Extract coverage for each track over each set of features

CE <- CoverageExperiment(tracks, features, width = 5000, ignore.strand = FALSE) 

Plot tracks coverage aggregated over genomic features

CE |> 
    filter(track %in% c('MNase', 'PolII')) |> 
    filter(features == 'TSSs') |> 
    aggregate() |> 
    ggplot() + 
    geom_aggrcoverage(aes(col = track)) + 
    facet_grid(track ~ ., scales = "free") + 
    labs(x = 'Distance from TSS', y = 'Signal coverage')
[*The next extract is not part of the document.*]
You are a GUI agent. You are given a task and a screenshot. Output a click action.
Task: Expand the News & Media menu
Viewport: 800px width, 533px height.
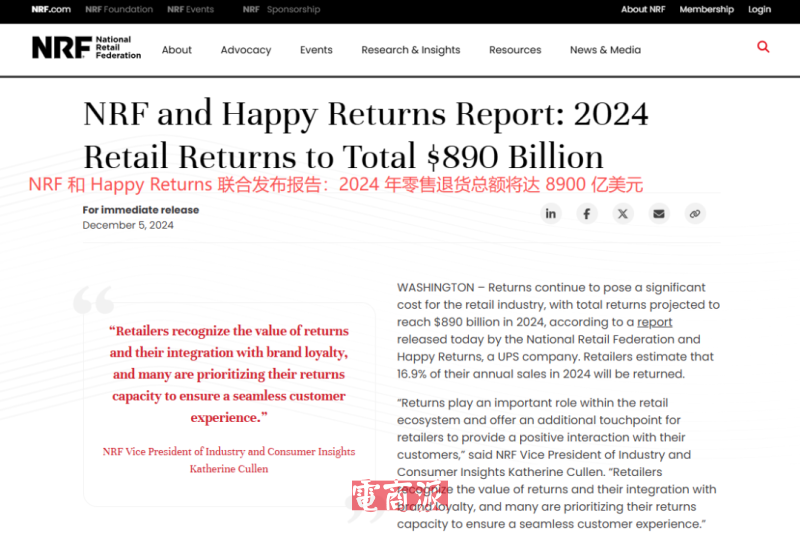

Plot coverage over a single locus

CoverageExperiment(tracks, GRanges("II:450001-455000")) |> 
    expand() |> 
    ggplot() + 
    geom_coverage(aes(fill = track)) + 
    facet_grid(track~., scales = 'free')

A number of CRAN, Bioconductor or GitHub packages already exist to enable genomic track data visualization, for instance:

Compared to these existing solutions, tidyCoverage directly extends SummarizedExperiment infrastructure and follows tidy “omics” principles. It does not directly provide plotting functionalities, but instead focuses on data recovery, structure and coercion, using a familiar grammar and standard representation of the data. This ensures seamless integration of genomic track investigation in exisiting Bioconductor and data analysis workflows.